Der Abstand zum Alltag war endlich wieder einmal hergestellt, die letzten Monate hatte er kaum noch Gelegenheit dazu gefunden. Er hatte eine Stelle in der Stadt angenommen, mit der er zufrieden sein konnte. Er hatte keine großen Ansprüche gestellt, solange er nur ohne dauernde Kontrolle arbeiten durfte. Er hatte es so arrangiert, dass er lediglich seine Ergebnisse vorzulegen hatte, wie und wann er diese anfertigte, war ihm nach einigen Wochen bereits selbst überlassen worden, soweit hatte er es sich eingerichtet. Dafür hatte er gute Arbeit abzuliefern, das war selbstverständlich. Nie hatten sie es ausgesprochen, doch es war allen Beteiligten klar: Das war die Bedingung für die Freiheiten, die sie ihm gewährten. Doch er war nicht der Typ mit Stempelkartenmentalität, der seinen Job nach Arbeitsstunden verrichtet und nicht nach dem Leistungsprinzip, Aufgaben waren für ihn eine Herausforderung, die er gerne annahm. Diese letzte Runde war erneut an ihn gegangen. Er brauchte das nicht an die große Glocke zu hängen, es war registriert worden, dass er ein fähiger Mann war, und die mit kleinen Gesten und beiläufigen Worten gewährten Freiheiten zeigten ihm dies. Wichtig war ihm, dass er selbst mit sich zufrieden war, mit seiner Leistung. Lange Zeit hatte er sich geweigert, sich nach seiner Leistung messen zu lassen und sich selbst daran zu messen, doch diese Einstellung hatte er inzwischen weit hinter sich gelassen. Fleiß und persönlicher Einsatz, das waren die Eckpfeiler seiner Lebensführung, und die nötige Kreativität war sein Antrieb und seine Lust. Ganz selten, wenn er nachts zuhause vor seinem 19-Zoll-Bildschirm saß und die Schrift vor seinen roten Augen verschwamm, nur dann, und auch nicht immer, erinnerte er sich des früheren Müßiggangs, gelegentlich auch ein bisschen wehmütig. Er war ein ruhiger Mensch, der mit sich im Reinen war, ein wenig melancholisch, obwohl er selbst nicht genau wusste, wie er diese traurige Grundstimmung einstufen sollte, da er bei sich seinen stillen Gefallen daran gefunden hatte. Ein leises und nach innen gekehrtes Leben führte er, pflegte telefonisch alte Bekanntschaften eher sporadisch, las viel und erledigte seine Arbeit.
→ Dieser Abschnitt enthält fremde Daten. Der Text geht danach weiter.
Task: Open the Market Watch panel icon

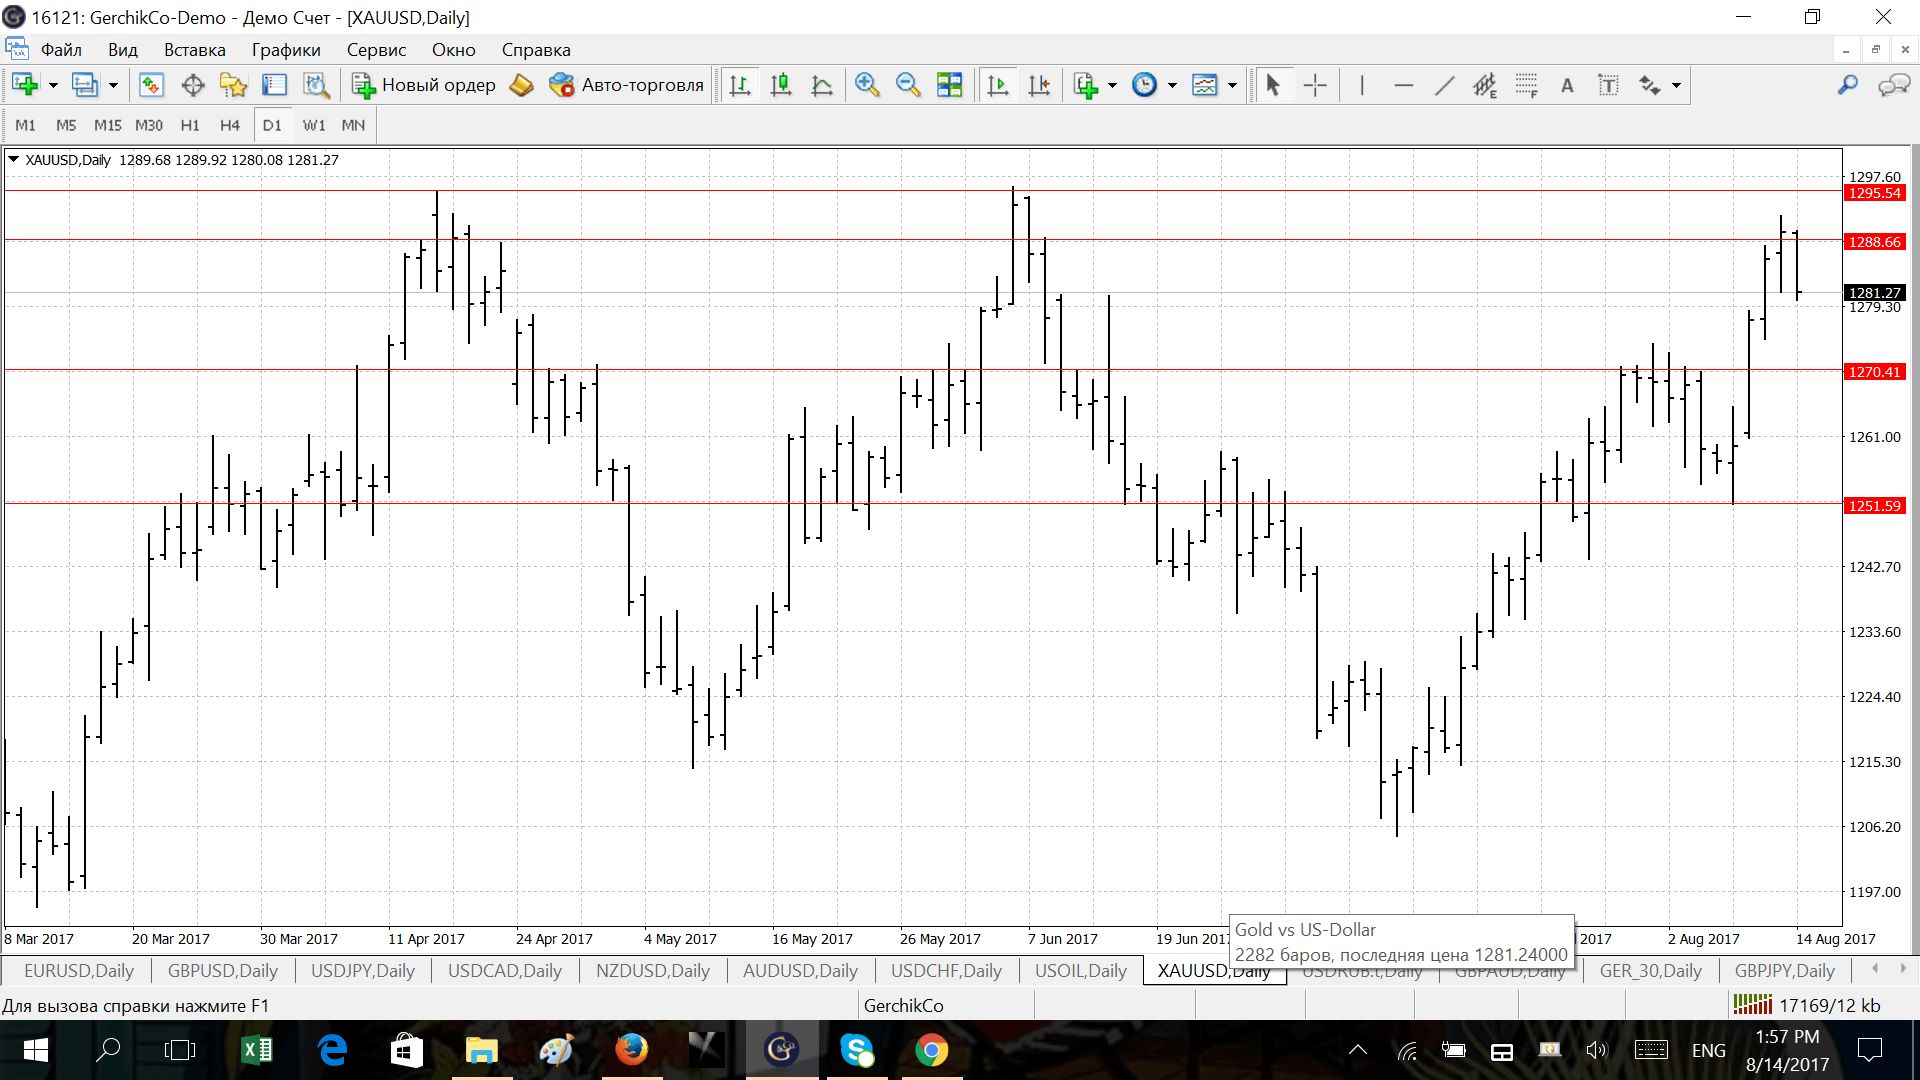Action: (x=151, y=85)
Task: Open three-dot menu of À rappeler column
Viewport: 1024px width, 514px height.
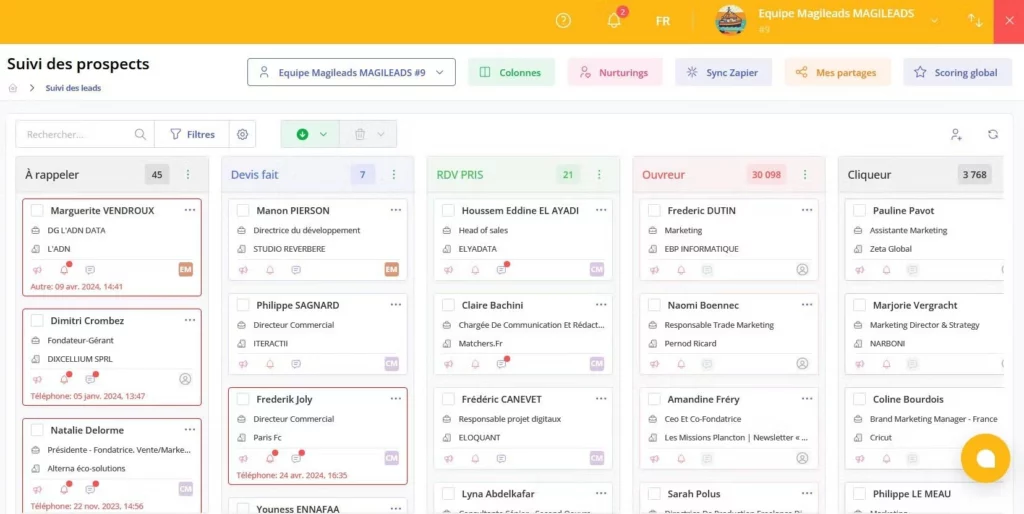Action: point(188,175)
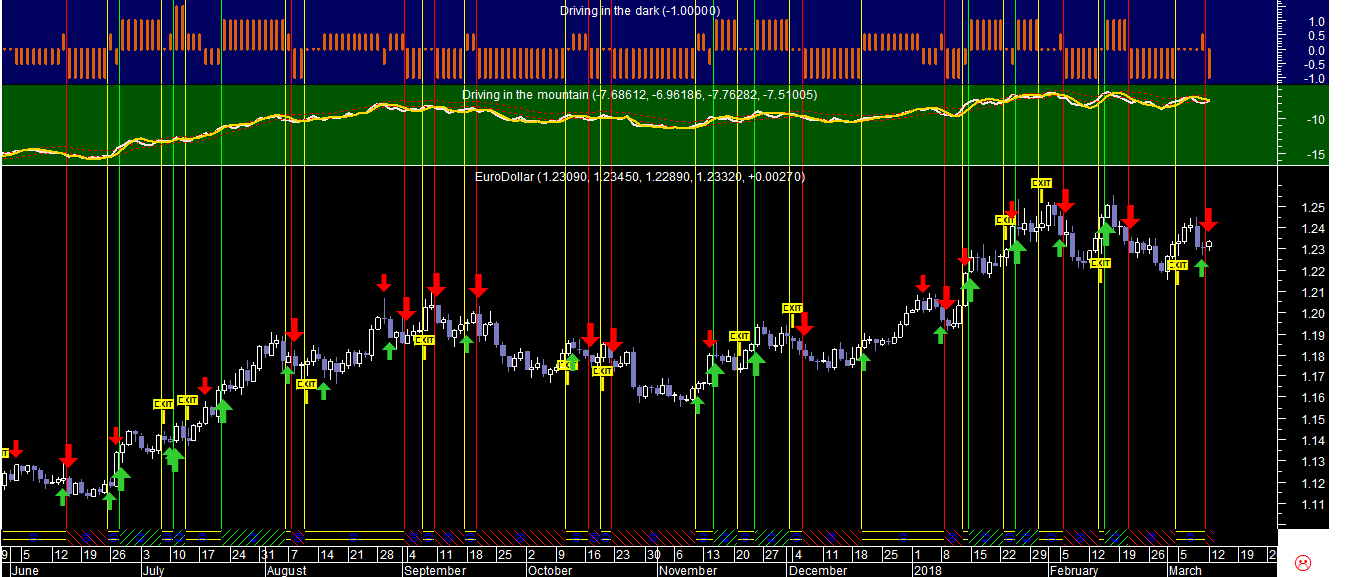Select the December label on the time axis
1352x577 pixels.
tap(817, 571)
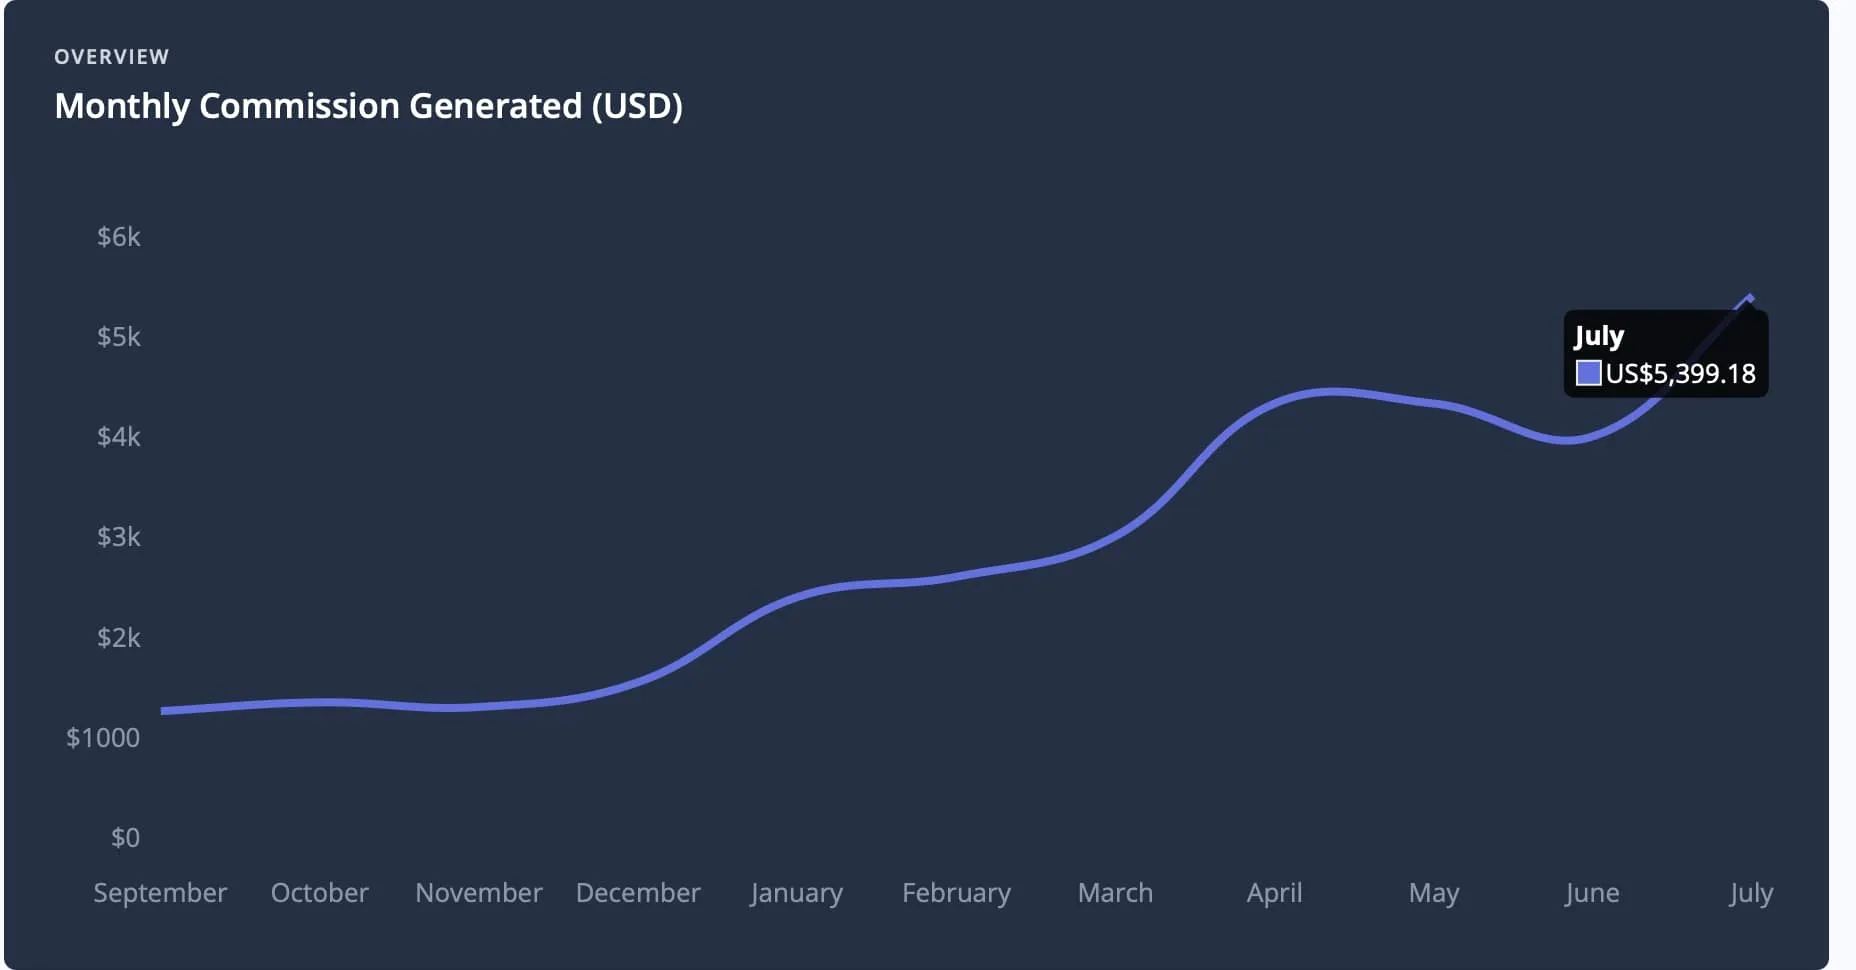This screenshot has height=970, width=1856.
Task: Select the May month label
Action: pyautogui.click(x=1434, y=892)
Die Natur gab ihm nach und nach die Energie zurück, die er verbraucht hatte. "Stress muss ja nicht negativ sein", hatte ein Personalchef einmal zu ihm gesagt, vor vielen Jahren, als er dort als Lagerarbeiter eine Aushilfsstelle angenommen hatte. Und er hatte sich diesen Satz gemerkt, über all die Jahre, und irgendwann hatte er registriert, dass Einiges an Wahrheit darin lag. Einsatz, Koordination, Kreativität, das alles war deutlich abzulesen am Ergebnis. Letztlich war nur entscheidend, woher der Antrieb kommt, Herr der Lage musste man bleiben. Er hatte seine Möglichkeiten erweitert, da er immer wieder die Grenzen auslotete und neu festlegte.
Nachdenklich war er losgelaufen, inzwischen tankte er Kraft mit jeder weiteren Flussbiegung, die er hinter sich ließ, ruhiger und immer gleichmäßiger wurden seine Schwünge, er konzentrierte sich auf seinen Atem und vergaß alles andere dabei. Das Auge sammelte Impressionen, Bilder voller Stolz, Natur, strotzend und stark, ursprünglich. Unter ihm die schwarzgrüne Tiefe, die Uferhänge dicht bewaldet, namenlose, dunkle, hohe Fichten, seit Ewigkeiten. Sie standen hier und es war gleichgültig, ob je jemand von ihnen Notiz genommen hatte oder nicht. Es war ihr Platz und es würde ihrer bleiben, mit Sicherheit. Der Himmel war mittlerweile so verhangen, dass man nicht mehr ausmachen konnte, wo die Sonne stand, und doch war es hell, der Schnee, der alles tief bedeckt hatte, reflektierte das Tageslicht. Die Fläche, auf der er dahinglitt, war fleckig, teils in dunklem, schattigen Weiß, teils undefinierbar grünlich, wo vom Wind der Schneefilm weggeweht war. Man konnte genau sehen, welchen Weg der Wind nahm, wenn er aus dem Gebirge kam, durch das Tal wehte, um die Hangrücken und Landzungen atmete und dabei die Schneekristalle verwirbelte und in wellenförmigen Mustern wieder absetzte. Immer wieder waren Fährten von Hasen, Füchsen und auch Rehen zu sehen, die nur im Winter die Gelegenheit hatten, den See zu überqueren. Das restliche Jahr waren sie, so sah es von hier unten aus, obwohl sich zu beiden Seiten des Sees endlos die Wälder erstreckten, eingesperrt auf ihrer Seite des Wassers. Jetzt existierte diese natürliche Grenze nicht, das Wild wechselte ohne Verwunderung oder Dankbarkeit über die frostige Ebene.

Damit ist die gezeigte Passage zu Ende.